▶ INPUT FOR THIS TASK

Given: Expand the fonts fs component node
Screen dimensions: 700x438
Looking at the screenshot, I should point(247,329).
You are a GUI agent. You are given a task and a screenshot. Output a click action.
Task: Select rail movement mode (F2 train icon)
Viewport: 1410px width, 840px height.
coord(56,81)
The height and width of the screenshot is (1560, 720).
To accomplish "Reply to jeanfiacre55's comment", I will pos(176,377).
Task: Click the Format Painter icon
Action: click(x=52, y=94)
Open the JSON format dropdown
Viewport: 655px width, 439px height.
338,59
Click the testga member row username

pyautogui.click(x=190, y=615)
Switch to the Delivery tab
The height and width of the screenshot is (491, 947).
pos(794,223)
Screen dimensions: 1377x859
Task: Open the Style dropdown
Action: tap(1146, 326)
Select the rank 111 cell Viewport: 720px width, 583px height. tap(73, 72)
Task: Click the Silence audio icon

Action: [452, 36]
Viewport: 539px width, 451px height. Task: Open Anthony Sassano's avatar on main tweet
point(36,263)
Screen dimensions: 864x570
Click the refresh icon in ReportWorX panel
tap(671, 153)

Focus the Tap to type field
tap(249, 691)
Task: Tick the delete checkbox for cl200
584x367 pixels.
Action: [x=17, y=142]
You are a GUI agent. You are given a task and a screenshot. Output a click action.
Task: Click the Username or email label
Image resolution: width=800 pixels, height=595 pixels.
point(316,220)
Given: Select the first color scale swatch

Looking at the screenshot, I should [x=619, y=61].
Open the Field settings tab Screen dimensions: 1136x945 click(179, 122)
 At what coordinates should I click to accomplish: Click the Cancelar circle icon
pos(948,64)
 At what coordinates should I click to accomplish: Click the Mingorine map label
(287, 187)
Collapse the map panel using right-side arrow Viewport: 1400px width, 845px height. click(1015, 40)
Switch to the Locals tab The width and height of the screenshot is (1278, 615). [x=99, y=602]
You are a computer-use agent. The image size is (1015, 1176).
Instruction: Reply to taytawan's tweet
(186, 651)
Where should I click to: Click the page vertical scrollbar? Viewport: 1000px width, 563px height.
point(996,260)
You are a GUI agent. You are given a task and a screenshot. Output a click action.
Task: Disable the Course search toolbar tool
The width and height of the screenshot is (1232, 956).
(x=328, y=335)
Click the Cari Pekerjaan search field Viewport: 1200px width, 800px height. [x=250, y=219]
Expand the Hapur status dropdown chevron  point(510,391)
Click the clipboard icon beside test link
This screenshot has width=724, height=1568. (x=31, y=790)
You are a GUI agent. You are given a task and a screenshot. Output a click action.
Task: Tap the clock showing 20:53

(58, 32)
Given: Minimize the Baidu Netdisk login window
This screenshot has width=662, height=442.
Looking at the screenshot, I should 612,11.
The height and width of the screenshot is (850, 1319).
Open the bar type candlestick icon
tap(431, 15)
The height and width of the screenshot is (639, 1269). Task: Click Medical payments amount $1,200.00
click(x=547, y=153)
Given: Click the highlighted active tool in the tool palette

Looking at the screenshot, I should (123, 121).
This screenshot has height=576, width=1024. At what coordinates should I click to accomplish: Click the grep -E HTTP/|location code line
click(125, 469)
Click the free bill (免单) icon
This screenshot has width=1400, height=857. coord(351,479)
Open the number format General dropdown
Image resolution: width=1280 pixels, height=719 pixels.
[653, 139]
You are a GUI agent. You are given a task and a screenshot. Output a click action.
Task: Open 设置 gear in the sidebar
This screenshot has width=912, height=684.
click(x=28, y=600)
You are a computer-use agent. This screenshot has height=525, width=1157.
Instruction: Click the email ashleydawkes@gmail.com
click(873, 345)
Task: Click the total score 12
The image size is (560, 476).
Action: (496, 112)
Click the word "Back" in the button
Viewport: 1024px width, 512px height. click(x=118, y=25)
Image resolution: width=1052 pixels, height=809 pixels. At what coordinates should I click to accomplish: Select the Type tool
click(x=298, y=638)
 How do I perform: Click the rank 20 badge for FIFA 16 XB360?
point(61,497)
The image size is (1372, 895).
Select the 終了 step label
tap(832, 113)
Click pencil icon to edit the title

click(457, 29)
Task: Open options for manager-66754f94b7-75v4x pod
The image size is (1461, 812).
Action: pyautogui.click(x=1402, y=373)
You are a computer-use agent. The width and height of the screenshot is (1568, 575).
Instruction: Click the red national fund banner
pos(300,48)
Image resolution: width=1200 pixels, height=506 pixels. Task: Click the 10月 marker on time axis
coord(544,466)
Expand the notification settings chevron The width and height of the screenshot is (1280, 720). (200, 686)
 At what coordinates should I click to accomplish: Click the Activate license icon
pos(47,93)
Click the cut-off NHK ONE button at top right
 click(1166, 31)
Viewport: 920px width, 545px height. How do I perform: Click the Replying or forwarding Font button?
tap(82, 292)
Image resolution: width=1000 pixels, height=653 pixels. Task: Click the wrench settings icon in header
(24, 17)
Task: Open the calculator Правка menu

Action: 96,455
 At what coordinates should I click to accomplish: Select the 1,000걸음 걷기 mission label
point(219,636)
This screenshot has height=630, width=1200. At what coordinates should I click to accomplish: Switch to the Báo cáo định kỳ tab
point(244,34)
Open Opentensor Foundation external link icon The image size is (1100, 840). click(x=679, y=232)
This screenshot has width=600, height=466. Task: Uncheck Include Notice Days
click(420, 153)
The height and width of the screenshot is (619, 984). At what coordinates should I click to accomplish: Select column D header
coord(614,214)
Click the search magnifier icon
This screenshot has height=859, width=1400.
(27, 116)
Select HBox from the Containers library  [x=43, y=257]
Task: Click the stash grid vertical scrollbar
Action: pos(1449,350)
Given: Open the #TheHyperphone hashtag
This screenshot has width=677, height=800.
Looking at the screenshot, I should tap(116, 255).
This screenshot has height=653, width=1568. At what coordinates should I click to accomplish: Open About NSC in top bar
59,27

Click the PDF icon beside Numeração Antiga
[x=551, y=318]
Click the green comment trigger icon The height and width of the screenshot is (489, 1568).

▶ YOUR GOAL
Scan the listing above for the word "chevron" and show each line where it is found.

▶ SOLUTION TO THE EXERCISE
Expand the Hapur status dropdown chevron  point(510,391)
Expand the notification settings chevron The width and height of the screenshot is (1280, 720). (200, 686)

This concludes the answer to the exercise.